Iranian Supreme Leader Ayatollah Khamenei was assassinated in a swift operation aided by artificial intelligence. Nearly all traffic cameras in Tehran were hacked and footage was transmitted to servers in Israel. This footage was used to track the movements of key government figures, those close to Ayatollah Khamenei and even their bodyguards. Data from the public domain, including addresses, work habits and family life, was analysed by Israel, and this information was then used to pinpoint the attack.

Venezuelan President Nicolás Maduro was captured using similar surveillance techniques aided by Anthropic’s AI model.

These incidents have triggered a debate disturbing reality unfolding in global power corridors. The digital security architecture that intrusively collected data from the public without consent has transformed into a security nightmare. Governments that dismissed public concerns about mass surveillance for decades are now confronting an uncomfortable truth: data control is not a one-way street.

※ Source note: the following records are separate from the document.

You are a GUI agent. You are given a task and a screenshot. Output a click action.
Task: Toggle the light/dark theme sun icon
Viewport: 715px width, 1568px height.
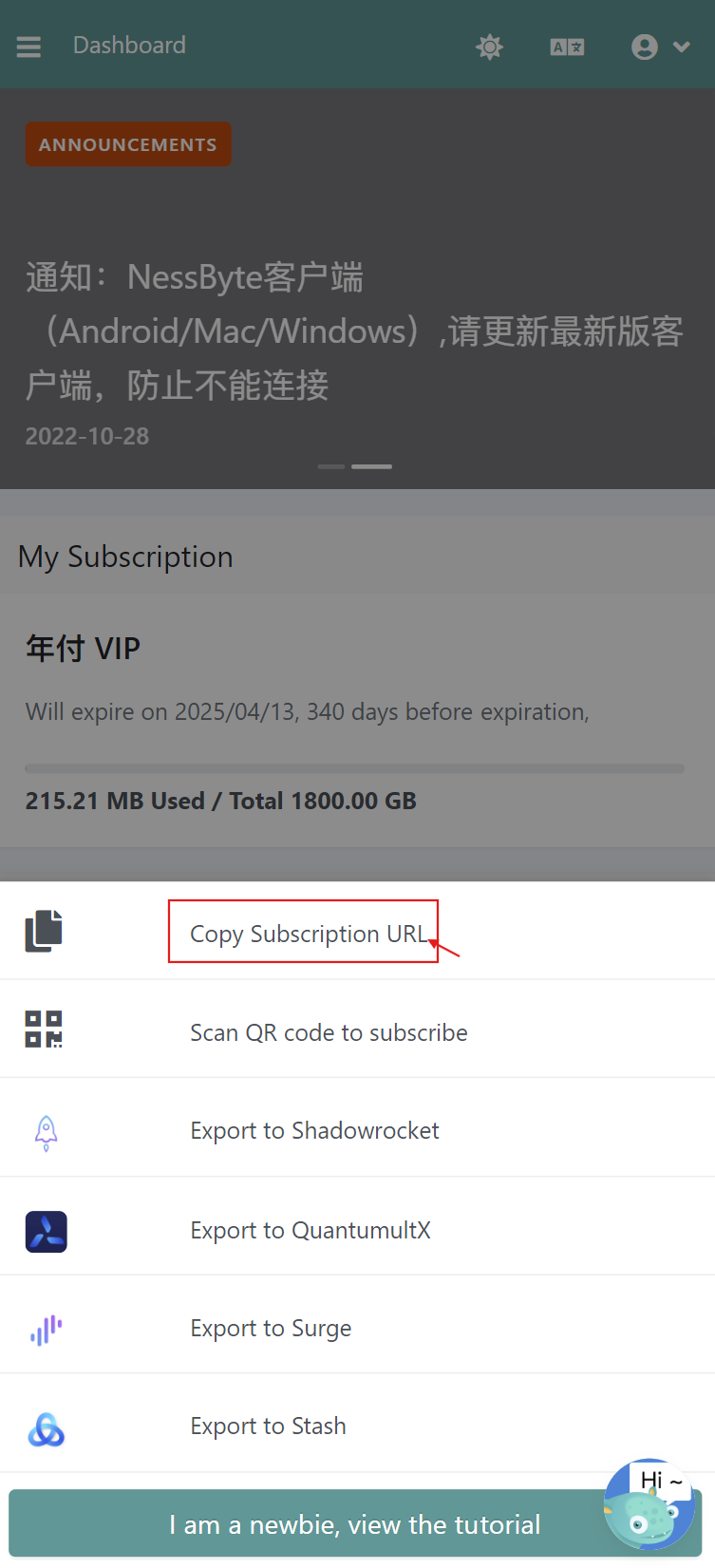[x=489, y=47]
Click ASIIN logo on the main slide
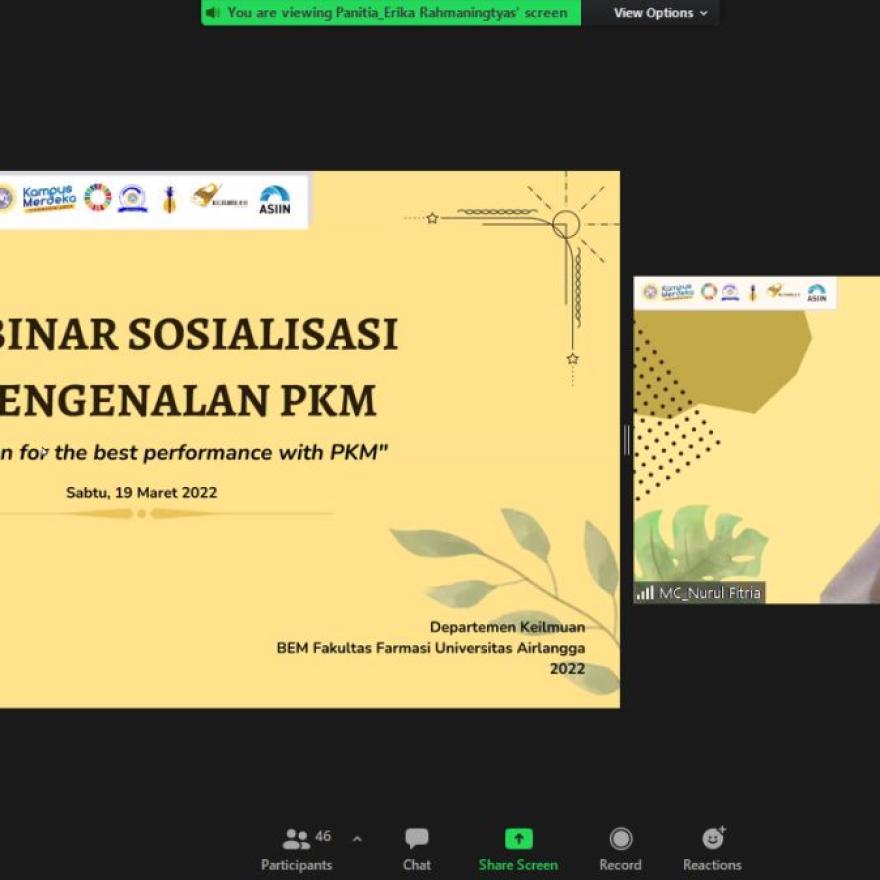 274,199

The ditch powerful governments dug for ordinary citizens can become a grave for themselves.

The surveillance state 

The seeds of mass surveillance were sown in Britain in the early 1990s when CCTV cameras began proliferating in cities. While civil society raised concerns, successive governments dismissed them as paranoia by alarmists. They argued that security demanded visibility and that eliminating anonymity would reduce crime, deter terrorism and ensure public safety.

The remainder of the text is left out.